May: We made a May Pole and danced around it. Noah turned nineteen and got a drone. Over the spring and early summer we took to visiting parks in Maryland so he could fly it. We went almost every weekend at first and continued less frequently through fall and early winter. (I think his last flight was in January, but I expect we’ll go more frequently again when the weather warms up and his semester ends.) Our school district announced the rest of the year would be virtual. I turned fifty-three. North organized a one-day pop-up café in our house. The adults served the kids at lunch and the kids served the adults at dinner. There was a car accident in front of our house and a car crashed through our fence. George Floyd was murdered by police, leading to nationwide protests that lasted throughout the summer.

June: North was promoted from middle school and shaved their head to mark the occasion. They organized a Pride-themed family scavenger hunt. (We had to find little pieces of paper in all the colors of the rainbow.) We went to two Black Lives Matter protests. I thought we’d go to more, but events overtook us in July. The death toll for covid reached 100,000.

July: Our cat Matthew died, after developing circulatory problems that paralyzed his back legs. North attended a two-week outdoor drama camp (their only camp that didn’t cancel) and played Frederick and one of the Major’s daughters in a revue of songs and scenes from Pirates of Penzance. We drove to Ithaca to collect Noah’s belongings in the middle of the month. We visited a lot of waterfalls and lakes. While we were swimming in one of these lakes, in a freaky echo of what happened to Matthew, North lost control of their legs.
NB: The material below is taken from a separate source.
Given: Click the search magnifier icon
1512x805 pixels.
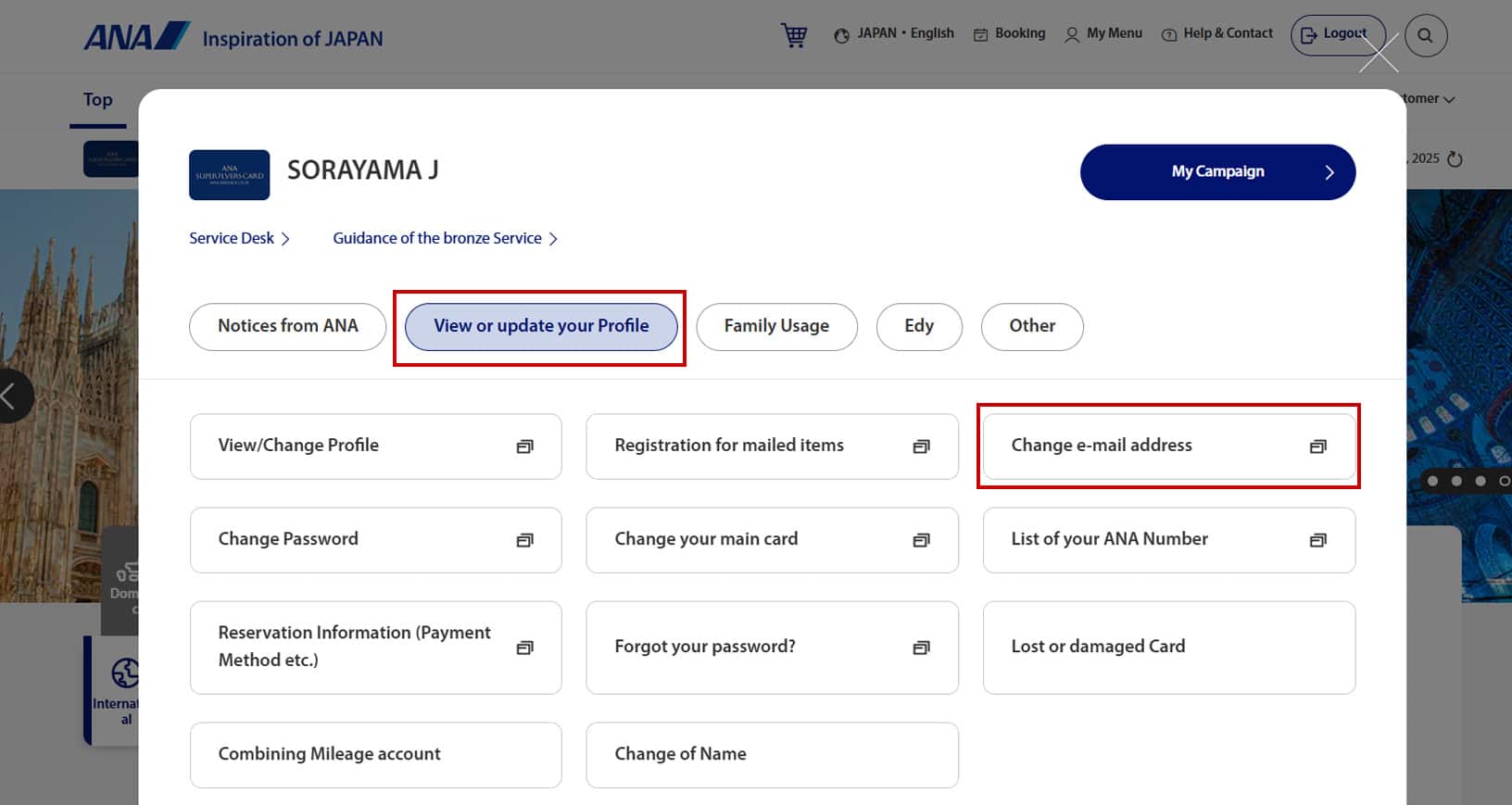Looking at the screenshot, I should (1425, 36).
We drove back to Maryland and they were admitted to Children’s National Medical Center, in what would be their first of three hospitalizations between July and September. Shortly after the first one, we left for Rehoboth and spent a week figuring out how to navigate the beach, boardwalk, and (a nearly empty) Funland in a wheelchair, and how to get a partly-paralyzed kid into the surf in an inflatable ring. By the end of the month, North had learned to stand with support in physical therapy.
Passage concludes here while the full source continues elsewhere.